[Records from a data collection]
_ _ _ _ _

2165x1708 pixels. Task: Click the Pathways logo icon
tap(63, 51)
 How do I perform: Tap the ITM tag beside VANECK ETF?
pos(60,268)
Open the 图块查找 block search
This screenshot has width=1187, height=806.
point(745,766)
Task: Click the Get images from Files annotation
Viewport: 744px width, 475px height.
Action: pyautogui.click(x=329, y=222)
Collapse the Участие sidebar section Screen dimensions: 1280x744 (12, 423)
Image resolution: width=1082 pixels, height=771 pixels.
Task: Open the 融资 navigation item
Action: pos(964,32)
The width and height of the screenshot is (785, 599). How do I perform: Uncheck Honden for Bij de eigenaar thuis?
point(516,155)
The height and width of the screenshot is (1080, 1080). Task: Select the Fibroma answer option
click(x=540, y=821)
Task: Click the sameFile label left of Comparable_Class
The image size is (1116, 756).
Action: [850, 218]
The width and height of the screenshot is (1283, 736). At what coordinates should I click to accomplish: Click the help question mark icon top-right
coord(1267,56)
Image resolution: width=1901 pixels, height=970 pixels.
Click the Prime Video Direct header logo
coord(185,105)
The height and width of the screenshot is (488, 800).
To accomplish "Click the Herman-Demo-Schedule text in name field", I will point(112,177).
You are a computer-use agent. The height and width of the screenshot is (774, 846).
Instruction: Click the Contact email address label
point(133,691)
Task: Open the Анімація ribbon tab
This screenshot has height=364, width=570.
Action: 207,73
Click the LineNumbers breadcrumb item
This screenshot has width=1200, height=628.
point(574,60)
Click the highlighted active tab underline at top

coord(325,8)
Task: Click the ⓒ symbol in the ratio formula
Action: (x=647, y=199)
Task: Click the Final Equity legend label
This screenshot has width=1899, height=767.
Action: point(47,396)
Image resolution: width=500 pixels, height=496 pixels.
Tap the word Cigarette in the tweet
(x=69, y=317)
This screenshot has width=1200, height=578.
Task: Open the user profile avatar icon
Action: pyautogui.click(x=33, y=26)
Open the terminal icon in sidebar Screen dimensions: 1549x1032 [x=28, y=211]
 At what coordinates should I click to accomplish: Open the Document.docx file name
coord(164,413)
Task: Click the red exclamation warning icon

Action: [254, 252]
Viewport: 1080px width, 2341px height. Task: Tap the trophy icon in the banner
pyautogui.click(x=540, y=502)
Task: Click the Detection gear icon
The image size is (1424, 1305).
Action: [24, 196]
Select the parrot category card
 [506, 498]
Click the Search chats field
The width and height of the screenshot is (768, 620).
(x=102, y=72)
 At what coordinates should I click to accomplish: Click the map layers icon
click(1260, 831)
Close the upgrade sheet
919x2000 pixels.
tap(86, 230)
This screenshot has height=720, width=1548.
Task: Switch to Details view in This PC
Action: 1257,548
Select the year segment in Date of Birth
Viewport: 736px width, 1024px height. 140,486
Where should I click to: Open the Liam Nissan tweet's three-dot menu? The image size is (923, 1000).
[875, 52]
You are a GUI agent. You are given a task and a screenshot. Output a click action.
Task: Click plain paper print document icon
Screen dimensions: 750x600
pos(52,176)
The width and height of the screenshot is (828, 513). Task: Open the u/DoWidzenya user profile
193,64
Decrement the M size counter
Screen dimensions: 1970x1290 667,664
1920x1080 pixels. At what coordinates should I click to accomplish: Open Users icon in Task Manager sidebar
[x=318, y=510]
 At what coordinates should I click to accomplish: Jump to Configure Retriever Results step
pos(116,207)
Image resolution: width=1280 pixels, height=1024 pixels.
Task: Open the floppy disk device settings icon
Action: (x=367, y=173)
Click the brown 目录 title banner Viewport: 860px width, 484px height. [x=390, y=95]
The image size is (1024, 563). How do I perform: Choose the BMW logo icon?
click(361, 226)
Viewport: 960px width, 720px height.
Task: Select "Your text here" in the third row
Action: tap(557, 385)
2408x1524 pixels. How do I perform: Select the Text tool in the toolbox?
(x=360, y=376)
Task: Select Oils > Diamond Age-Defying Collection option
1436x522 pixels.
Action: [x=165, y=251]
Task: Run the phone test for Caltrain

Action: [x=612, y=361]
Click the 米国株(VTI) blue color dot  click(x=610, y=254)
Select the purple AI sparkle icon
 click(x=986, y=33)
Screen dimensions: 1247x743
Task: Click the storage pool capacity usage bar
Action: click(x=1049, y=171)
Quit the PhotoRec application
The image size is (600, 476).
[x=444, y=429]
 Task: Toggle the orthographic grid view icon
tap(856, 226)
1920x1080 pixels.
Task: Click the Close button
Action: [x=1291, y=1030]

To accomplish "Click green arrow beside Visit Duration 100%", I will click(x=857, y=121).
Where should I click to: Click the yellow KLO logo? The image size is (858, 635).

_ _ _ _ _

* _Given exercise_
Write out all the entries again with "Instruction" changed to "Objective" and nothing else altered.

* _Answer to this exercise_
2165x1708 pixels. Task: Click the Pathways logo icon
tap(63, 51)
 How do I perform: Tap the ITM tag beside VANECK ETF?
pos(60,268)
Open the 图块查找 block search
This screenshot has width=1187, height=806.
point(745,766)
Task: Click the Get images from Files annotation
Viewport: 744px width, 475px height.
Action: pyautogui.click(x=329, y=222)
Collapse the Участие sidebar section Screen dimensions: 1280x744 (12, 423)
Image resolution: width=1082 pixels, height=771 pixels.
Task: Open the 融资 navigation item
Action: pos(964,32)
The width and height of the screenshot is (785, 599). How do I perform: Uncheck Honden for Bij de eigenaar thuis?
point(516,155)
The height and width of the screenshot is (1080, 1080). Task: Select the Fibroma answer option
click(x=540, y=821)
Task: Click the sameFile label left of Comparable_Class
The image size is (1116, 756).
Action: [850, 218]
The width and height of the screenshot is (1283, 736). At what coordinates should I click to accomplish: Click the help question mark icon top-right
coord(1267,56)
Image resolution: width=1901 pixels, height=970 pixels.
Click the Prime Video Direct header logo
coord(185,105)
The height and width of the screenshot is (488, 800).
To accomplish "Click the Herman-Demo-Schedule text in name field", I will point(112,177).
You are a computer-use agent. The height and width of the screenshot is (774, 846).
Objective: Click the Contact email address label
point(133,691)
Task: Open the Анімація ribbon tab
This screenshot has height=364, width=570.
Action: 207,73
Click the LineNumbers breadcrumb item
This screenshot has width=1200, height=628.
point(574,60)
Click the highlighted active tab underline at top

coord(325,8)
Task: Click the ⓒ symbol in the ratio formula
Action: (x=647, y=199)
Task: Click the Final Equity legend label
This screenshot has width=1899, height=767.
Action: point(47,396)
Image resolution: width=500 pixels, height=496 pixels.
Tap the word Cigarette in the tweet
(x=69, y=317)
This screenshot has width=1200, height=578.
Task: Open the user profile avatar icon
Action: pyautogui.click(x=33, y=26)
Open the terminal icon in sidebar Screen dimensions: 1549x1032 [x=28, y=211]
 At what coordinates should I click to accomplish: Open the Document.docx file name
coord(164,413)
Task: Click the red exclamation warning icon

Action: [254, 252]
Viewport: 1080px width, 2341px height. Task: Tap the trophy icon in the banner
pyautogui.click(x=540, y=502)
Task: Click the Detection gear icon
The image size is (1424, 1305).
Action: [24, 196]
Select the parrot category card
 [506, 498]
Click the Search chats field
The width and height of the screenshot is (768, 620).
(x=102, y=72)
 At what coordinates should I click to accomplish: Click the map layers icon
click(1260, 831)
Close the upgrade sheet
919x2000 pixels.
tap(86, 230)
This screenshot has height=720, width=1548.
Task: Switch to Details view in This PC
Action: 1257,548
Select the year segment in Date of Birth
Viewport: 736px width, 1024px height. 140,486
Where should I click to: Open the Liam Nissan tweet's three-dot menu? The image size is (923, 1000).
[875, 52]
You are a GUI agent. You are given a task and a screenshot. Output a click action.
Task: Click plain paper print document icon
Screen dimensions: 750x600
pos(52,176)
The width and height of the screenshot is (828, 513). Task: Open the u/DoWidzenya user profile
193,64
Decrement the M size counter
Screen dimensions: 1970x1290 667,664
1920x1080 pixels. At what coordinates should I click to accomplish: Open Users icon in Task Manager sidebar
[x=318, y=510]
 At what coordinates should I click to accomplish: Jump to Configure Retriever Results step
pos(116,207)
Image resolution: width=1280 pixels, height=1024 pixels.
Task: Open the floppy disk device settings icon
Action: (x=367, y=173)
Click the brown 目录 title banner Viewport: 860px width, 484px height. [x=390, y=95]
The image size is (1024, 563). How do I perform: Choose the BMW logo icon?
click(361, 226)
Viewport: 960px width, 720px height.
Task: Select "Your text here" in the third row
Action: tap(557, 385)
2408x1524 pixels. How do I perform: Select the Text tool in the toolbox?
(x=360, y=376)
Task: Select Oils > Diamond Age-Defying Collection option
1436x522 pixels.
Action: [x=165, y=251]
Task: Run the phone test for Caltrain

Action: [x=612, y=361]
Click the 米国株(VTI) blue color dot  click(x=610, y=254)
Select the purple AI sparkle icon
 click(x=986, y=33)
Screen dimensions: 1247x743
Task: Click the storage pool capacity usage bar
Action: click(x=1049, y=171)
Quit the PhotoRec application
The image size is (600, 476).
[x=444, y=429]
 Task: Toggle the orthographic grid view icon
tap(856, 226)
1920x1080 pixels.
Task: Click the Close button
Action: [x=1291, y=1030]

To accomplish "Click green arrow beside Visit Duration 100%", I will click(x=857, y=121).
Where should I click to: Click the yellow KLO logo? The image size is (858, 635).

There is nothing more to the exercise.